If there is one thing you need to know about Codenames, it’s that it is a fantastic party game. A successful moment in Codenames captures what we imagine it feels like to fell three ducks with a single shot, or swim through a school of fish and end up with a sushi trio on the end of your trident. But it’s even better than either of those activities, because successes in Codenames is a team affair and it is good to have friends.
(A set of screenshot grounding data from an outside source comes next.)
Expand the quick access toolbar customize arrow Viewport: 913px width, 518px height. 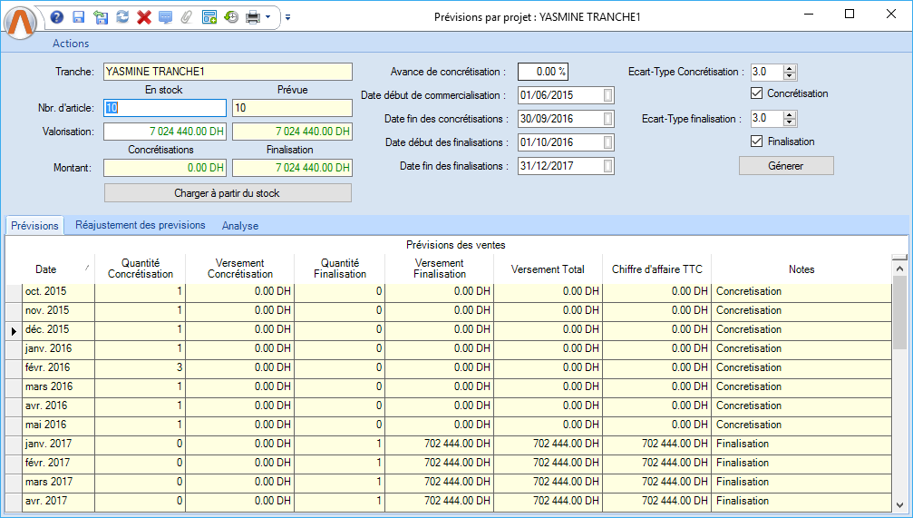click(287, 17)
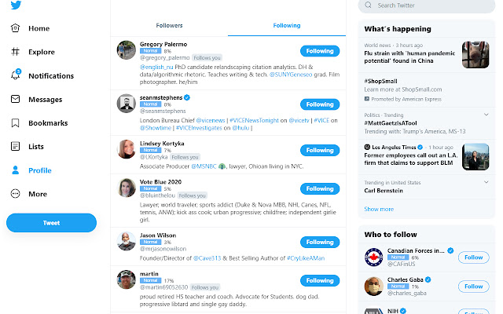Expand options chevron on Carl Bernstein trend
503x314 pixels.
[487, 182]
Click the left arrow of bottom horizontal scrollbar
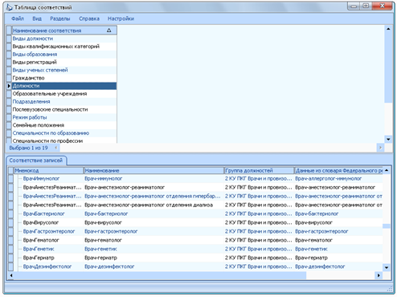Screen dimensions: 397x297 tap(11, 275)
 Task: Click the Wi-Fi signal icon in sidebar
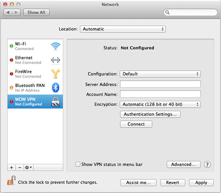55,46
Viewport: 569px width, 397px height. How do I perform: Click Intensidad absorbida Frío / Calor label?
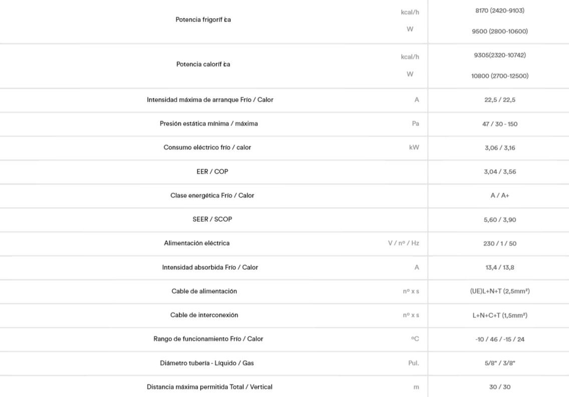coord(210,267)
Who should play it? Codenames has won over the Inverse office, old college roommates, moms, and 84-year-old ex-Navy grandfathers. If you enjoy synapse-tickling puzzles, communication, and wit — all objectively good things — there’s a fair chance Codenames will win you over, too.
How does it work?
In Codenames, you lay out a grid of 25 words — in isolation, unsurprising words like “Jupiter” or “ninja” or “cap,” though they’ll turn on you soon enough. (And should you want the game to turn bleak, a few Redditors suggest that you could even dust off your Cards Against Humanity nouns. It really doesn’t matter what the words are, frankly.)
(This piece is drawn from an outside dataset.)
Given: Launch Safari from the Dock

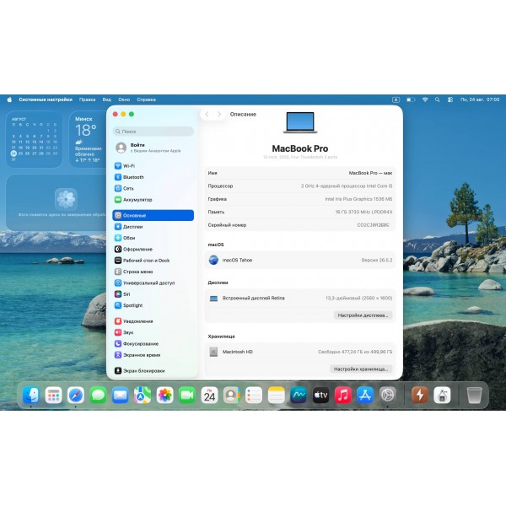Looking at the screenshot, I should pos(76,395).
The crowd, and Codenames is best played in a crowd, is split down the middle. Two chosen from both sides become the spymasters. Pity them, because they are about to go on a journey through linguistic rapids, and no one will be able to toss out a life preserver. The crux of the game is this: A key grid tells the spymasters which cards are theirs, and they must serve up a clue — a single spoken word — and the number of word cards to which that clue corresponds. If two of your words are, for instance, “torch” and “ring,” you might say, “Olympic two.”
Here’s the fun bit — you now watch your team struggle to untangle the ball of words you’ve just knotted. Codenames is one of the few games that sparks camaraderie, or at least commiseration, between opponents, as both spymasters share a sense of helplessness once the word ball is in their team’s hands.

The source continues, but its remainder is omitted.